##### Dataset records

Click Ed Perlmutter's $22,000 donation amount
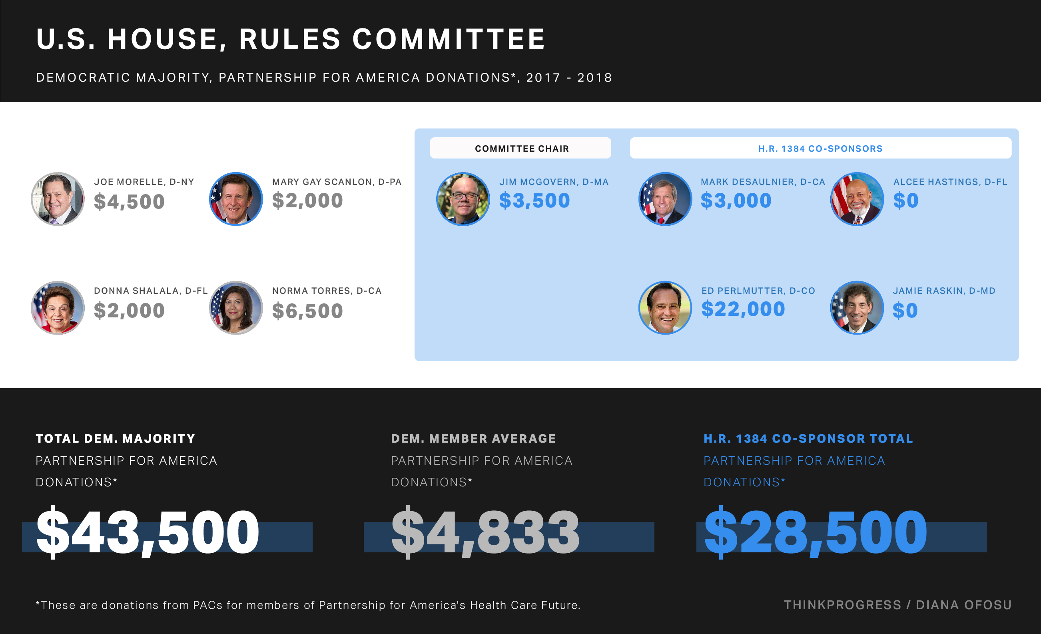 pos(743,309)
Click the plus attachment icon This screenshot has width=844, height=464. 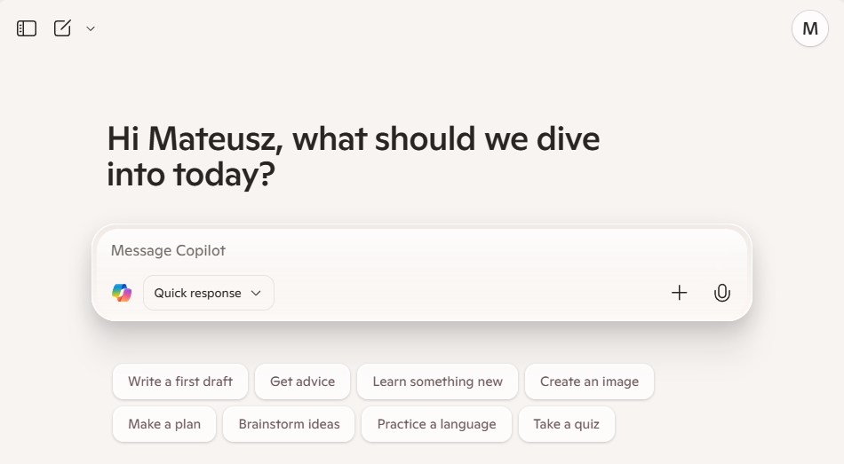click(680, 293)
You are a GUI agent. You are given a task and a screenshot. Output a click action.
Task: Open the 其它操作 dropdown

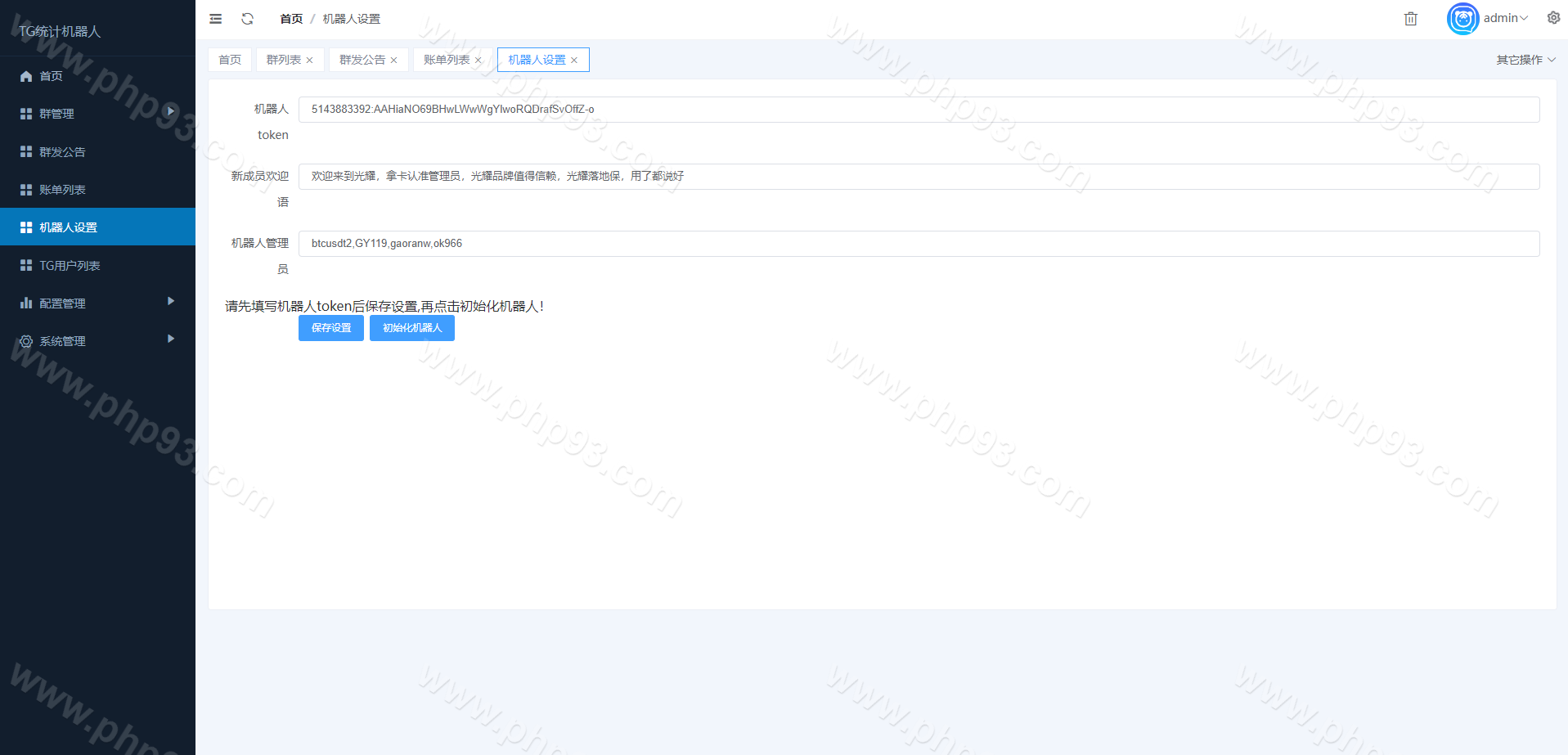point(1525,60)
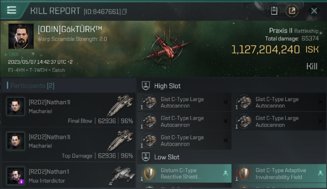This screenshot has height=189, width=327.
Task: Open the hamburger menu icon
Action: click(x=12, y=10)
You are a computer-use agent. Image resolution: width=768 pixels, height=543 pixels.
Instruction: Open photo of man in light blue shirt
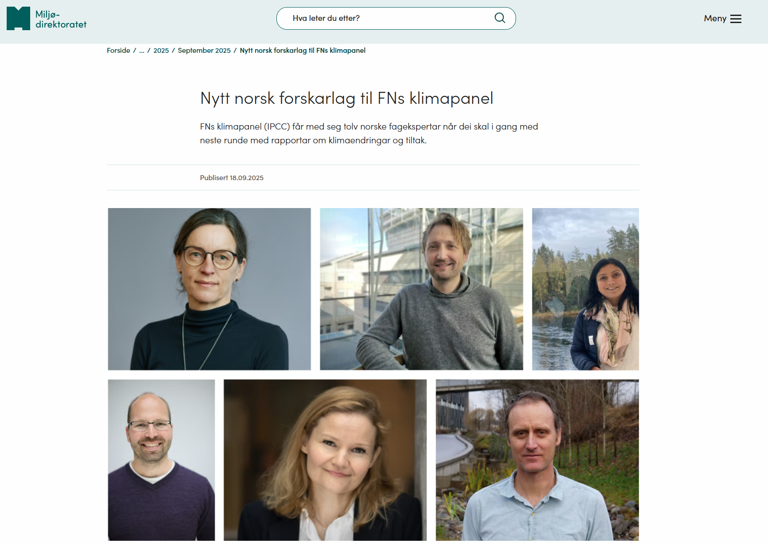[x=537, y=460]
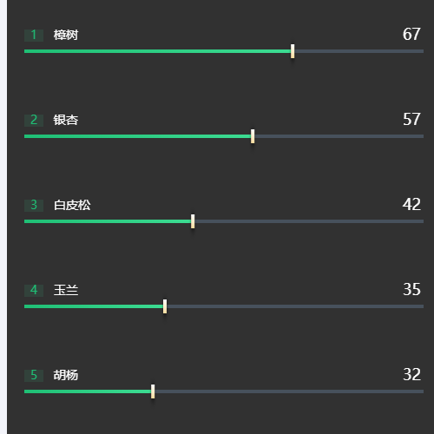Click the 胡杨 progress bar handle

[153, 391]
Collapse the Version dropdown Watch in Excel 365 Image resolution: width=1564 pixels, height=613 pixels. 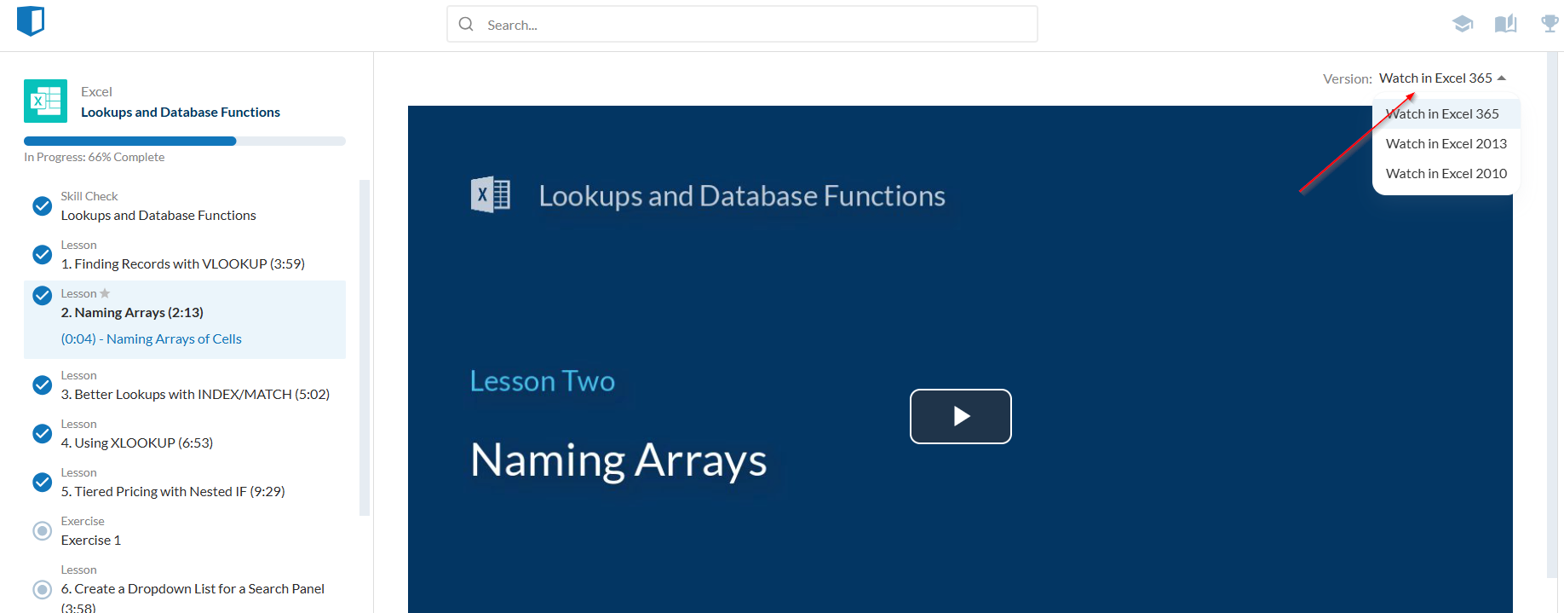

##########

For the word "agent", count the lines in the records that contain it. Give the number and no other words.

_Solution to this problem_
2